The focus of the course was didactics and discussions on breast, colorectal, and head and neck cancer diagnosis and management and why multidisciplinary care, within the realities of the Zimbabwe health care system, provides value for the patient. Practicing oncology for the past 21 years, it has been a long time since I have actually felt that someone was hanging on my every word (rather than checking their smart phone for texts), but here in Harare, the attending physicians seemed so grateful for our expertise, hung on our every word and continually asked probing questions about how we might manage particular cases. A radiation oncologist by trade, I was most interested in understanding just what treatment planning and delivery capabilities existed within the health care system at the main cancer clinic in Harare. I learned that the Health Ministry had recently purchased several state of the art radiation machines. However, the facility lacked the licensing for critical software that would allow for the delivery of intensity modulated radiation therapy (IMRT), so older 3D radiation approaches are still used. Importantly, I observed many patients arriving from great distances with very advanced cancers who often were hospitalized while undergoing extensive treatment of over a ~6-week period. At Colorado, we have led efforts to deliver stereotactic body radiation (SBRT) in 1-5 fractions in a precise and safe manner. I wondered if SBRT might be possible within their system if trained properly and if the licensing software was available. Patients could be treated rapidly and safely allowing them to return to their villages quickly and, from a cultural perspective, perhaps minimize the stigma felt by these patients when they received a cancer diagnosis. It was humbling to know that I could discuss locally advanced cancer management till the proverbial cows came home, but without the needed software, physics, dosimetry, and quality assurance training, techniques like SBRT, which would potentially reduce cost and time for patients, aren’t feasible.
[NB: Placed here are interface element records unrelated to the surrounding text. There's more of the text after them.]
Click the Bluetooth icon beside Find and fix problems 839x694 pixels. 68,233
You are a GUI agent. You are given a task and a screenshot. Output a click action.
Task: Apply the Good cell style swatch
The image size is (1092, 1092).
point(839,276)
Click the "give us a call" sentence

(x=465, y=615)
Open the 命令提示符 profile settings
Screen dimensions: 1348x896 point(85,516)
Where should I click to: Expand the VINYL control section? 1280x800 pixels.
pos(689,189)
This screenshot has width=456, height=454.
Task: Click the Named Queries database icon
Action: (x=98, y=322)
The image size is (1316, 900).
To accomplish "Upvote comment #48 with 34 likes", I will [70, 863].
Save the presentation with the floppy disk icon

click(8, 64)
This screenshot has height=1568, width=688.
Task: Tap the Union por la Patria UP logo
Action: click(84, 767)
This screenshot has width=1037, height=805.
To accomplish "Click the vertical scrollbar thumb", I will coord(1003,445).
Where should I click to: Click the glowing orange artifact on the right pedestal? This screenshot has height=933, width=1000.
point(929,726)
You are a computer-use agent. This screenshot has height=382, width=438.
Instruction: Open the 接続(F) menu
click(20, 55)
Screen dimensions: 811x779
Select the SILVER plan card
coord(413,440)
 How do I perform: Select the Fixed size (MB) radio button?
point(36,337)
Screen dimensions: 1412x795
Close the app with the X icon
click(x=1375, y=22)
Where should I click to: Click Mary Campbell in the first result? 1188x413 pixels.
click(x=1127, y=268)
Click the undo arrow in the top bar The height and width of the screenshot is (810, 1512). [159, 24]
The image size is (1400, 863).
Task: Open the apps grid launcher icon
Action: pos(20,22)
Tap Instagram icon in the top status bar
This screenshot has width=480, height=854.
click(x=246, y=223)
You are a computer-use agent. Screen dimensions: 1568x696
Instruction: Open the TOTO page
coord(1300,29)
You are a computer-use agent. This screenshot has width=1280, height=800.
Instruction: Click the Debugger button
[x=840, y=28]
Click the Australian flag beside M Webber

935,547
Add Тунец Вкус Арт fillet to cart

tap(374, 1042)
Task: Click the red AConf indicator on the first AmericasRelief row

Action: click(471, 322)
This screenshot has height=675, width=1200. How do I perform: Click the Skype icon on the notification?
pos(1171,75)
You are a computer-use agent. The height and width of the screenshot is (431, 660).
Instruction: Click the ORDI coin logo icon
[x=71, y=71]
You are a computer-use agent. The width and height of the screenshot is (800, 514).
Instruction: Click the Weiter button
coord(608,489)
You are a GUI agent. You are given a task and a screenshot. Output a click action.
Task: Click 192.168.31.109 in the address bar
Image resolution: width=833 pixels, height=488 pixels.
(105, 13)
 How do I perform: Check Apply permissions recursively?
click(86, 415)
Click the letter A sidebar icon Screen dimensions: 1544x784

So where does this leave me? Along with wonderful memories and new friendships, I am committed to begin efforts to assist in raising the needed funds (around $500,000) to obtain the necessary software packages, return to Zimbabwe with physicists and dosimetrists to assist in IMRT and SBRT training, and develop an interactive review of treatment plans for locally advanced cases—an international chart rounds so to speak. So thanks to the ASCO International multidisciplinary program for allowing me to begin this journey abroad. It has offered me a chance to give back on a different level and for that I am grateful.
“We should certainly count our blessings, but we should also make our blessings count.” Neal A. Maxwell
David Raben, MD, is a Professor of Radiation Oncology at the University of Colorado Health, in Denver. An ASCO member since 1998, he is a member of the MCMC Working Group and has served as an Editor on the JCO Editorial Board.